• What is required: Will you quote only the lines starting at the one that contains "Where should I click to: Follow" and ending with the last line of the listing below, inclusive?

• Data for the task:
────────

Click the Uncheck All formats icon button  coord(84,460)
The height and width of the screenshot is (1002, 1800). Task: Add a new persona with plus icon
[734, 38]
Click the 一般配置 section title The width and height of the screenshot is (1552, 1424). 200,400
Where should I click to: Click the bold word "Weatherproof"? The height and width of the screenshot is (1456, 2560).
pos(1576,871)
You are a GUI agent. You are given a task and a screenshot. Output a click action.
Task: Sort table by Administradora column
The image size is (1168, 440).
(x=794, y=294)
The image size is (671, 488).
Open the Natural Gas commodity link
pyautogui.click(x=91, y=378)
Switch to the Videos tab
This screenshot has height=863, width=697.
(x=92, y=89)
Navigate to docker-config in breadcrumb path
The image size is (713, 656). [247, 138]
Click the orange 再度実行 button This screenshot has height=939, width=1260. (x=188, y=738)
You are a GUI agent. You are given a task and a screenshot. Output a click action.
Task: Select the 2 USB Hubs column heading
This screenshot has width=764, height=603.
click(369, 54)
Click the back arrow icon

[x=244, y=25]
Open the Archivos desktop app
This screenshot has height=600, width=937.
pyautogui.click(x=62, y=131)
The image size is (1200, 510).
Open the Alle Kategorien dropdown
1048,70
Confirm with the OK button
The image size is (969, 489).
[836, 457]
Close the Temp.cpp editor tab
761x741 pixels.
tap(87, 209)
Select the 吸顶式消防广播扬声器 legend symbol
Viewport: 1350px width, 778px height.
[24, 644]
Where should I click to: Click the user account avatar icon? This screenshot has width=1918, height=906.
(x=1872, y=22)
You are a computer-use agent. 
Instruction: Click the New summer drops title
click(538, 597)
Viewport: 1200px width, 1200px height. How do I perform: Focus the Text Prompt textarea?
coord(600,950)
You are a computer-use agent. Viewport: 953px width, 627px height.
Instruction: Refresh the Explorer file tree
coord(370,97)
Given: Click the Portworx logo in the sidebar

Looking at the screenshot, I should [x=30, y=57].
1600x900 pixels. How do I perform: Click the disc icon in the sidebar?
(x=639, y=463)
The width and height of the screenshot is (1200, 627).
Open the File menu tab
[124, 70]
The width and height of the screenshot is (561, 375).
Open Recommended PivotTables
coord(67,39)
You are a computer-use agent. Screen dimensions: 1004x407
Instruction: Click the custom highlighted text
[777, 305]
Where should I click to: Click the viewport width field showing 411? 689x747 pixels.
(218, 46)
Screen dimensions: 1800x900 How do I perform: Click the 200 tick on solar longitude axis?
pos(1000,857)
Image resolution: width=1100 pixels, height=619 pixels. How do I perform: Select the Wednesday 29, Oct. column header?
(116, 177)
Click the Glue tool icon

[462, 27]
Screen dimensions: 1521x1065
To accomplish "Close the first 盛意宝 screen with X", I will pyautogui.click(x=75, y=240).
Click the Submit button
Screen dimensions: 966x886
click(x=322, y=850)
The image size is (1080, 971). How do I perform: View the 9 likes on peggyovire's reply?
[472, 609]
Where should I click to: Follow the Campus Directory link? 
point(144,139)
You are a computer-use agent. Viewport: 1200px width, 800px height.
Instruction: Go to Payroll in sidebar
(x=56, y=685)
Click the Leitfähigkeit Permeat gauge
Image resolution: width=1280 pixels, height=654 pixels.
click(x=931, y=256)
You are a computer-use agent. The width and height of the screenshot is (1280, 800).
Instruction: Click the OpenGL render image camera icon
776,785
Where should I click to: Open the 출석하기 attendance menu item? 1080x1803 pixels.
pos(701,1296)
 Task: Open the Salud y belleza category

────────

• Solution to the problem:
Where should I click to: Follow the Campus Directory link? 
point(144,139)
You are a computer-use agent. Viewport: 1200px width, 800px height.
Instruction: Go to Payroll in sidebar
(x=56, y=685)
Click the Leitfähigkeit Permeat gauge
Image resolution: width=1280 pixels, height=654 pixels.
click(x=931, y=256)
You are a computer-use agent. The width and height of the screenshot is (1280, 800).
Instruction: Click the OpenGL render image camera icon
776,785
Where should I click to: Open the 출석하기 attendance menu item? 1080x1803 pixels.
pos(701,1296)
 Task: Open the Salud y belleza category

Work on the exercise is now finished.